I’ve set up my game as a server, and also created a client in a separate project. When I run my client, it automatically start up the server as well, so I assume the client is connecting to the server properly.
But when I start up the client, it’s just a black screen. I assume that’s because the client doesn’t know anything about the server’s rootNode. Do I need the server to send a message containing the rootNode (plus other important stuff) to the client to display?

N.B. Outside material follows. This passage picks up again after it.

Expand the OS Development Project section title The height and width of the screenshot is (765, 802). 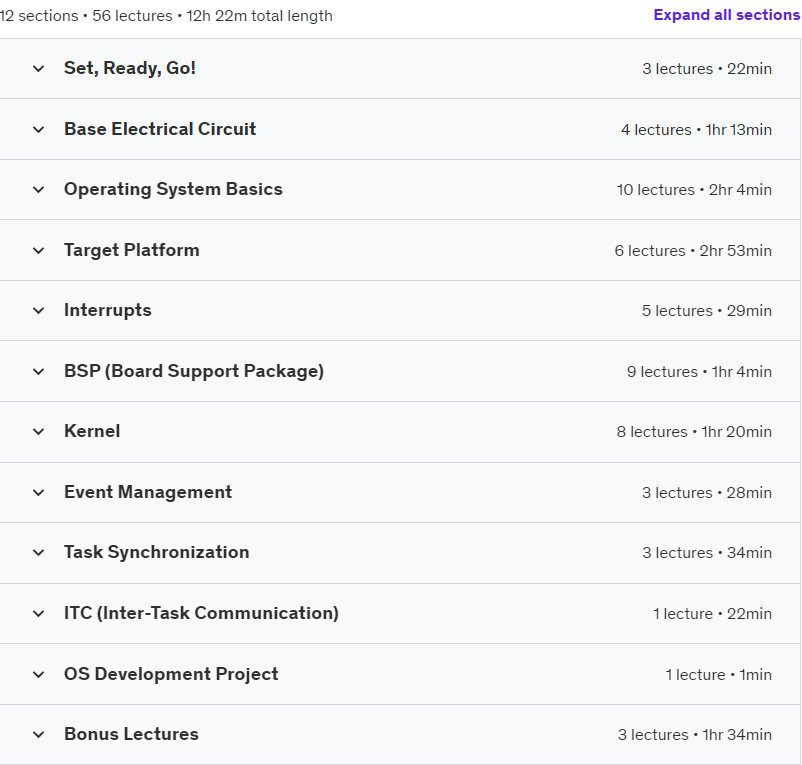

And if that’s the case, how do I get the client to use the “imported” rootNode instead of its default?
I’m not sure that attaching the server’s rootNode to the client’s rootNode would work very well, because the only way the can communicate updates is through messages.
As you will find, there are many wrong ways to build a server and client game, and very few correct ways. One of the largest invalid assumptions is that the server needs a jme application and scene graph.
There is no easy way to do what you want to do. But some options are harder than others.
The hard way is to build your own networking infrastructure and sync the client and server manually. For this you will need to implement some form of a component system.
The easy way is to use @pspeed’s SimEtheral component based network server/client library. It works out of the box, but you will still have to write your game around it.
There is no magic copy server root node to client root node. But SimEtheral is as close as you will get.
I personally took the hard way developed my own networking library based on netty.io, and my own component system, and my own networking component sync library. It has taken me over two year of development.
Unless you are willing to spend that much time on it, use SimEtheral.
It is nearly impossible for the server to sync the client every frame. At 60 fps, that is 16 ms per frame. Normal network latency is between 20ms to 50ms, and if servers are in other countries it is not uncommon to see up to 100ms. Thus several frames have gone by before the server could get a single message to the client.
Also, ‘syncing’ the client to the server IS done with messages. And a lot of technical code is required, such as interpolation between last position and current position, handling user input, and notifying the client of what world objects exist, which ones don’t exist, which ones moved, and interpolating to where they moved. Not to mention authentication for the user. Simply using java io is very limiting and will require massive amounts of code. Correct implementations of a networked system use nio and both udp/tcp.
As mentioned, SimEtheral will handle that for you to a large extent. Otherwise you are in for hundreds of thousands of lines of code that you will have to write.